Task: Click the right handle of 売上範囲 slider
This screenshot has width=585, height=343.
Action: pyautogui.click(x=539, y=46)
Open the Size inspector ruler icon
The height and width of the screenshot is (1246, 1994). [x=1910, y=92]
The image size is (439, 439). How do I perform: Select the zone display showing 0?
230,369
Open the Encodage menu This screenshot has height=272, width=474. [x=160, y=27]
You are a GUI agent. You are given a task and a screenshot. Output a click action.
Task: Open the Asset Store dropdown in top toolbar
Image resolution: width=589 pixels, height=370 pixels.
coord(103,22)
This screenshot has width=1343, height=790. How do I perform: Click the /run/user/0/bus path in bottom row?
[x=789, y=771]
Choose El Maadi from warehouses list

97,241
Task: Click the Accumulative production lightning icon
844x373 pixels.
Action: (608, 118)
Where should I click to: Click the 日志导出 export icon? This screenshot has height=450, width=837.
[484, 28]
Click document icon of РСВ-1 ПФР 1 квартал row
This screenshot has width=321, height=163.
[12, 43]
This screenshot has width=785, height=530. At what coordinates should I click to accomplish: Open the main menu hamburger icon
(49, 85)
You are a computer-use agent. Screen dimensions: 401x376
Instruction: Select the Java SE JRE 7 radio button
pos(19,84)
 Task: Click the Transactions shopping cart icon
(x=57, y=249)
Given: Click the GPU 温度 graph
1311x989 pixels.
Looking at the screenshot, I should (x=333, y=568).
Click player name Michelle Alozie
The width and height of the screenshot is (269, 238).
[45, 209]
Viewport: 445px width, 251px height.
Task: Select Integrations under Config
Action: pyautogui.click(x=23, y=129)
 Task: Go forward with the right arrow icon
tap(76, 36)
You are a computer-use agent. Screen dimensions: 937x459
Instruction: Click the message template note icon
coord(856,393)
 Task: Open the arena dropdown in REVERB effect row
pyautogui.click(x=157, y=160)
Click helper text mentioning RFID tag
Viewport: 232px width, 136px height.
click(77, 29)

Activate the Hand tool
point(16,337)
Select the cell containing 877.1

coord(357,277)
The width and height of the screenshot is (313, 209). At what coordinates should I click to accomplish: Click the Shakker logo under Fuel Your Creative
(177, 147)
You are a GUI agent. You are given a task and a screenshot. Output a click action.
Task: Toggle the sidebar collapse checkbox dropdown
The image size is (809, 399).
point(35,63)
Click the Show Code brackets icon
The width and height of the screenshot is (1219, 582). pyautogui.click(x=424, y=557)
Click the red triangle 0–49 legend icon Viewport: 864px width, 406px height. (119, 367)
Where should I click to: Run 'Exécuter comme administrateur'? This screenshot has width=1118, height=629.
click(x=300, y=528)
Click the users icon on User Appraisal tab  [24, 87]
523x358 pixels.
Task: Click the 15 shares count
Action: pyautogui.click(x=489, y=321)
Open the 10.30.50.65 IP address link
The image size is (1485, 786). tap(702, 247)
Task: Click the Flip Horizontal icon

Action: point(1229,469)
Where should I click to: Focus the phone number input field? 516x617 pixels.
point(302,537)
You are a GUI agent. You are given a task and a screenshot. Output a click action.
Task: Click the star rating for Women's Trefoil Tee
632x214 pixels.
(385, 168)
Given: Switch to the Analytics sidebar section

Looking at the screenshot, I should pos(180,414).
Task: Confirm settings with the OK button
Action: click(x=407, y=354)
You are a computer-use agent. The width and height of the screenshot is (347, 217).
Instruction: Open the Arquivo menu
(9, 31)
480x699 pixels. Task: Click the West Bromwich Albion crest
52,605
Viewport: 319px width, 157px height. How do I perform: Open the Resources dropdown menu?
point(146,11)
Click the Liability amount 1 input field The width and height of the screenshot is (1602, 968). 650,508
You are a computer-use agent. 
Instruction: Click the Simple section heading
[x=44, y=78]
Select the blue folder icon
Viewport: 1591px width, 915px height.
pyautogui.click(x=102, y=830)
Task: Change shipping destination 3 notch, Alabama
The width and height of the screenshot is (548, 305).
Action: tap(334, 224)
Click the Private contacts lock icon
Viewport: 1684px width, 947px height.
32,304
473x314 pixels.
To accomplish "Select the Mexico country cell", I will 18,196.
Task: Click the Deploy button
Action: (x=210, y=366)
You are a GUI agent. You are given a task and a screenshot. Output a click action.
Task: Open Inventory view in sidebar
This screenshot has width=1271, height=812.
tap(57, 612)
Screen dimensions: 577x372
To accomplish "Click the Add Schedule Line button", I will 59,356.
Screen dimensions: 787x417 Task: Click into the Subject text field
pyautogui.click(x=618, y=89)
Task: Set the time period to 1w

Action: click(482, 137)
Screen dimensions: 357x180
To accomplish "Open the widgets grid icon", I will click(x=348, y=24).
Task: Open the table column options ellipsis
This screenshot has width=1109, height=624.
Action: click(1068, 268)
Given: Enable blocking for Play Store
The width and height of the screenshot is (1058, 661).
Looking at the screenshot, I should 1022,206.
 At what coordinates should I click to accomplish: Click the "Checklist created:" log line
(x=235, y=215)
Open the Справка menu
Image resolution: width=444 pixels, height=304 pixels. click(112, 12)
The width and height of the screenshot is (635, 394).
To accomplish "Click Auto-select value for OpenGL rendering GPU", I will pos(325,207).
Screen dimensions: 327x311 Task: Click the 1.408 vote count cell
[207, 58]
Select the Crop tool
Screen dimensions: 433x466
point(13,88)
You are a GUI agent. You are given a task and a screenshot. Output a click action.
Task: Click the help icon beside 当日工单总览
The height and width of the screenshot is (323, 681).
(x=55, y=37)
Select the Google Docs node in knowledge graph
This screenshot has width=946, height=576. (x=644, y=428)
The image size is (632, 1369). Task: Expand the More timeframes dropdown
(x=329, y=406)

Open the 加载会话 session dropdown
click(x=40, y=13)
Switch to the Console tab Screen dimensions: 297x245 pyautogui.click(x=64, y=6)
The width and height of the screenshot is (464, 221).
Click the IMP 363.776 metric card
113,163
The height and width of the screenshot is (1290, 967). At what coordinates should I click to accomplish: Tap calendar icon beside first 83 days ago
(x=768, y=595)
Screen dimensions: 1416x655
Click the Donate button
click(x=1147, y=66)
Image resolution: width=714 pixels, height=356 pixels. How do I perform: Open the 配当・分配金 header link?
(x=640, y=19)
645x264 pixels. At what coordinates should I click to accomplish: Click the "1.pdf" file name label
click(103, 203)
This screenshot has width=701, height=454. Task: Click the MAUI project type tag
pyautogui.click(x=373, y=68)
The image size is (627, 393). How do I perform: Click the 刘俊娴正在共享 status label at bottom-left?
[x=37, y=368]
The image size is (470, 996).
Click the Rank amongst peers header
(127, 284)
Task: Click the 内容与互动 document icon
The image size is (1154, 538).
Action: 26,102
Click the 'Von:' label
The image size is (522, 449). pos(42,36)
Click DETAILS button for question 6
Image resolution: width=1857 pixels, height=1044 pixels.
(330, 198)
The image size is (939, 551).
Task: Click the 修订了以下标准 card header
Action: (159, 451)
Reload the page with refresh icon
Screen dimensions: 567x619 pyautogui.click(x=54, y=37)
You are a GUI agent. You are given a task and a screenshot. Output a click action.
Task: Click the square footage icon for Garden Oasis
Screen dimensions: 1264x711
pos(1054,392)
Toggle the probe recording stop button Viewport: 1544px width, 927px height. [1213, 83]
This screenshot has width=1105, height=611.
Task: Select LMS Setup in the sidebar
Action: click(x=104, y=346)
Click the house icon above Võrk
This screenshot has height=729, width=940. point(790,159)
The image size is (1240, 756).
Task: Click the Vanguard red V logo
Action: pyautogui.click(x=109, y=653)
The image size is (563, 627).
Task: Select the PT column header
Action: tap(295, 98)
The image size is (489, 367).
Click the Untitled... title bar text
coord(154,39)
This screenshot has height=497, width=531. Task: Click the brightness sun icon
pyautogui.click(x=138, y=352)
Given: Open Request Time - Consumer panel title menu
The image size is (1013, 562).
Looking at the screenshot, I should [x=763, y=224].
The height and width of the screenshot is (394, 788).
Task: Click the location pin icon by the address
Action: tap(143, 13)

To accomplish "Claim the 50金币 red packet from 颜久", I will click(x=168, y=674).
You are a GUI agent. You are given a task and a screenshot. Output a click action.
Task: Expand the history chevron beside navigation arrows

• Problem requirements:
Reproduce, word for word, the stretch of the data above from the line containing "Choose El Maadi from warehouses list" through the line containing "Looking at the screenshot, I should (x=333, y=568).".

• Expected answer:
Choose El Maadi from warehouses list

97,241
Task: Click the Accumulative production lightning icon
844x373 pixels.
Action: (608, 118)
Where should I click to: Click the 日志导出 export icon? This screenshot has height=450, width=837.
[484, 28]
Click document icon of РСВ-1 ПФР 1 квартал row
This screenshot has width=321, height=163.
[12, 43]
This screenshot has width=785, height=530. At what coordinates should I click to accomplish: Open the main menu hamburger icon
(49, 85)
You are a computer-use agent. Screen dimensions: 401x376
Instruction: Select the Java SE JRE 7 radio button
pos(19,84)
 Task: Click the Transactions shopping cart icon
(x=57, y=249)
Given: Click the GPU 温度 graph
1311x989 pixels.
Looking at the screenshot, I should (x=333, y=568).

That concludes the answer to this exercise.